SAS paves way for lay-offs due to ash

Scandinavian airline SAS has indicated it may be forced to temporarily lay-off thousands of staff as a cloud of volcanic ash continues to keep its planes on the ground. Workers in Norway have received notice that they could be taken off duty on Monday.

SAS paves way for lay-offs due to ash

“We have today warned 2,500 employees there could be temporary lay-offs. A final decision will be made on Monday,” SAS spokeswoman Elisabeth Manzy told AFP late Friday.

Only employees in Norway had received the warning because Norwegian law requires two days of advanced notice in these cases, she said, adding that workers in Sweden and Denmark would be notified later since laws there were different.

“We can’t fly. Our entire fleet is on the ground … There is nothing for them to do,” Manzy explained.

All SAS flights in the company’s hub cities Copenhagen, Oslo and Stockholm have been cancelled until Saturday at 1500 GMT at the earliest, “but everything could still be closed on Monday,” she said.

All employees hit by the temporary lay-off would get their job back once flights were back in the air, Manzy said.

The lay-offs “will last only as long as this extraordinary situation is happening,” she said.

SAS cancelled 742 flights on Friday, grounding all but a few flights in the north of Norway, where services restarted at a very slow pace.

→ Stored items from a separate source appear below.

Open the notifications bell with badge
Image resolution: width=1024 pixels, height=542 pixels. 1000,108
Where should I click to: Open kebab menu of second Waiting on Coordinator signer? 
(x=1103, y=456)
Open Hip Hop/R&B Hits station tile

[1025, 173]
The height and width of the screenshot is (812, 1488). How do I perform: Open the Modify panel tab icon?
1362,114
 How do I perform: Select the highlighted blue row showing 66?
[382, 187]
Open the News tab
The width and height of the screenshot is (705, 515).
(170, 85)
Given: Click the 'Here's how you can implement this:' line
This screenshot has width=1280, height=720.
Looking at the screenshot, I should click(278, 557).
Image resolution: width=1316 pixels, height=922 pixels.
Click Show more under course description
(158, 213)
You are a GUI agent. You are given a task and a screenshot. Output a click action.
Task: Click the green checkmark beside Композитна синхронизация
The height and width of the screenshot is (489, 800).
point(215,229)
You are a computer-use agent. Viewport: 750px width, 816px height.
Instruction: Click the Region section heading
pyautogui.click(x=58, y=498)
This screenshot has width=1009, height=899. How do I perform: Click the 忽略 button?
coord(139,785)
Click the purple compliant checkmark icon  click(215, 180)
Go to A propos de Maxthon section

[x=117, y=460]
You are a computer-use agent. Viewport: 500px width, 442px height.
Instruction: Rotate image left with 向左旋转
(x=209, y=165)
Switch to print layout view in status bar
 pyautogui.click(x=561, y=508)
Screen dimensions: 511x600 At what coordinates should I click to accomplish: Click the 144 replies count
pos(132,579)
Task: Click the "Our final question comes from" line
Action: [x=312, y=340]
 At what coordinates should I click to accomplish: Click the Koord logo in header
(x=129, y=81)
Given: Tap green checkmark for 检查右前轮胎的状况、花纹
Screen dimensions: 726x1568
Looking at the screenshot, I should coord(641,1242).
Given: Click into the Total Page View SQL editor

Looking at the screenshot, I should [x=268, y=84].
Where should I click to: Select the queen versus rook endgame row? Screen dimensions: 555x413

The company has refused to say how much the volcano blast had cost it but according to Danish Boarding.dk, a specialised air travel news site, SAS was losing around 120 million Danish kroner ($22 million) per day.

Millions of passengers remained stranded across Europe after a huge cloud of ash from a volcano eruption that began in Iceland on Wednesday swept across Europe, grounding thousands of flights in the biggest air travel shutdown since World War II.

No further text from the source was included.